# TEXTE FOURNI:
* * * * * * * * *

Journal d'un avocat

Instantanés de la justice et du droit

Aller au contenu | Aller au menu | Aller à la recherche

samedi 1 janvier 2011

samedi 1 janvier 2011

Meilleurs vœux

Comme c’est l’usage sur ce blog et en dehors, je vous présente à vous mes chers lecteurs, et surtout à vous mes très chères lectrices, mes meilleurs vœux pour cette année 2011.

Comme chaque année, à l’heure où les bouchons de champagne sautent un peu partout, j’ai une pensée pour tous ceux qui sont au travail ce soir dans le monde de la justice : procureurs de permanence qui vont gérer les fins de nuit difficiles, policiers et pompiers surtout, qui sont en première ligne, et naturellement mes confrères de permanence qui ont eu l’abnégation de consacrer leur nuit à la défense. Cela inclut aussi les magistrats et avocats qui dès demain et dimanche s’occuperont des inévitables comparutions immédiates pour gérer ceux qui ont eu le vin mauvais.

2011 s’annonce excitante. Sur le plan juridique, une grande réforme de la procédure pénale s’annonce, dans un sens radicalement contraire aux orientations sécuritaires prises depuis 8 ans. La garde à vue va être réformée, sous les yeux vigilants de la Cour de cassation, de la Cour européenne des droits de l’homme et du Conseil constitutionnel (même si je fais plus confiance à la deuxième qu’aux deux autres). Nous ne sommes pas dispensés de vigilance car il est certain que le législateur facétieux va tout faire pour vider cette réforme de sa substance, ou à tout le moins de s’assurer qu’elle n’ira pas un millimètre plus loin que le strict minimum nécessaire, et encore s’il pouvait revenir quelques centimètres en arrière ce serait encore mieux. Dans un an, mon travail d’avocat de la défense aura radicalement changé par le fait que je ne pourrai plus être tenu à l’écart. Selon le mot de mon vice-bâtonnier bien-aimé Jean-Yves Le Borgne, nous abandonnons enfin un reste de barbarie resté trop longtemps accroché au vêtement républicain. Ce sont vos droits qui progressent, réjouissez-vous sans arrière-pensée.

Un combat chasse l’autre, et le suivant est tout tracé pour moi : celui de l‘habeas corpus. Pouvoir de manière effective saisir une autorité judiciaire indépendante autre que le parquet (qui ne l’est pas, et quand bien même le deviendrait-il, il demeure mon adversaire et ne peut être juge et partie) de toute privation de liberté un tant soit peu durable. Je parle bien de la garde à vue, toujours elle, qui ne deviendra pas conforme à la Convention de sauvegarde des droits de l’homme et des libertés fondamentales en nous laissant simplement y assister. Nous devons pouvoir y faire notre travail, c’est-à-dire défendre. Et la première défense, c’est de pouvoir réclamer la liberté. On y viendra. Nous avons déjà les décisions condamnant la France. Il ne lui reste qu’à les comprendre.

* * * * * * * * *

# LIGNES DE DONNÉES:
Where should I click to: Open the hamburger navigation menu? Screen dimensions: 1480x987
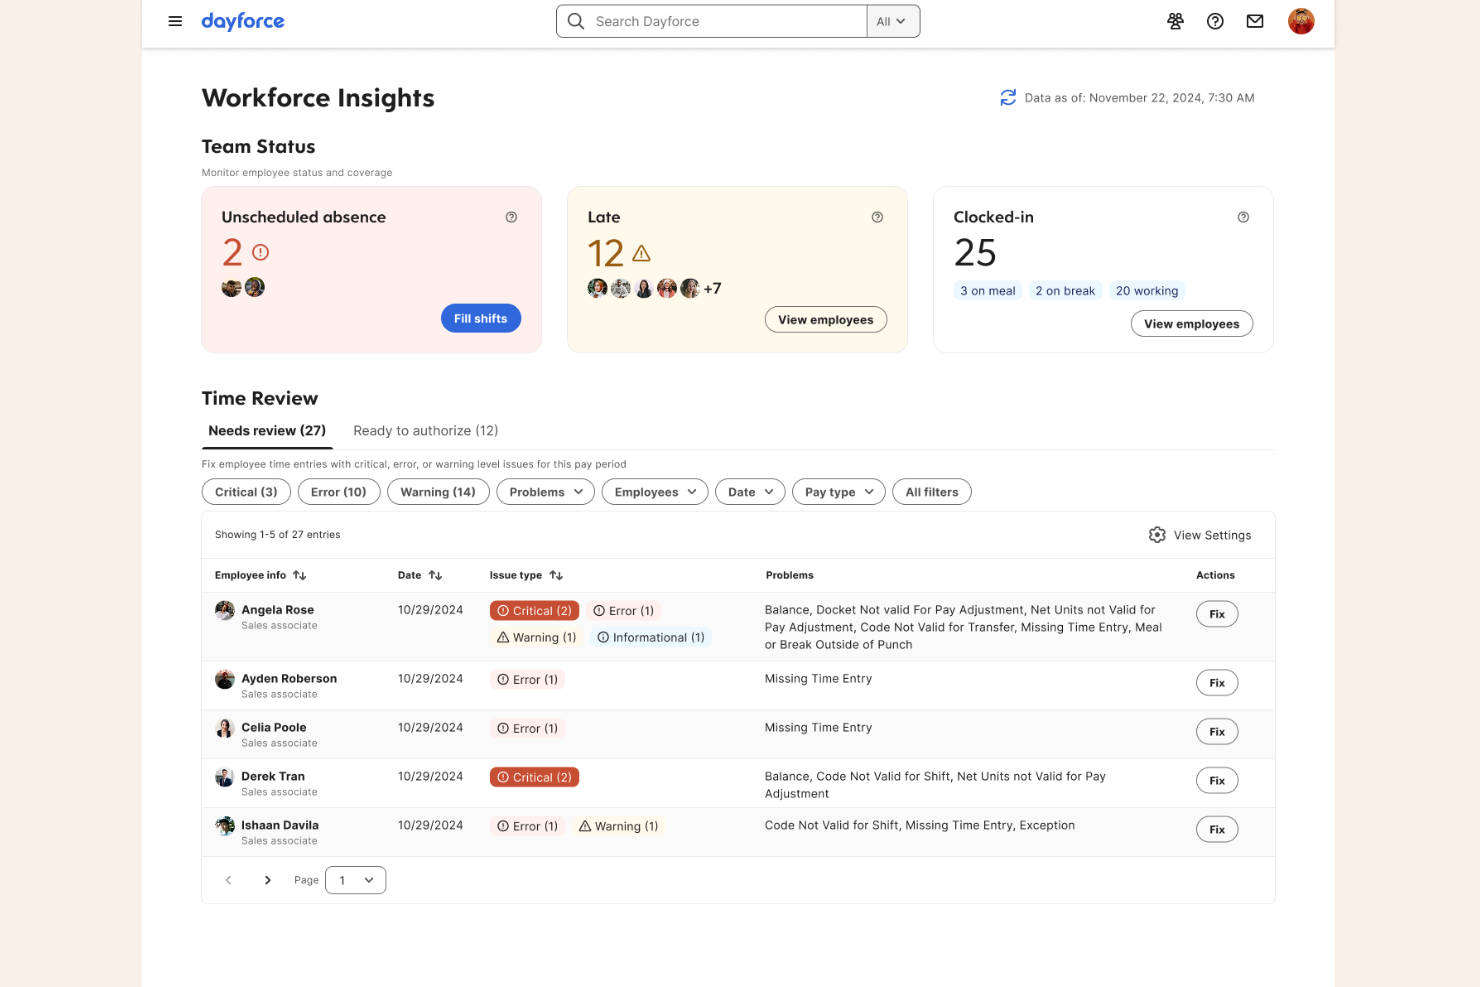[175, 21]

* * * * * * * * *

# ÉNONCÉ:
Répondez à ces questions sur le billet de vœux :
(a) Pour quelle année l'auteur présente-t-il ses meilleurs vœux ?
(b) Parmi les trois institutions qui surveillent la réforme de la garde à vue, à laquelle l'auteur fait-il le plus confiance ?
(c) Quel combat l'auteur annonce-t-il comme le suivant ?

# RÉSULTAT CI-DESSOUS:
(a) 2011.
(b) La Cour européenne des droits de l'homme.
(c) Celui de l'habeas corpus.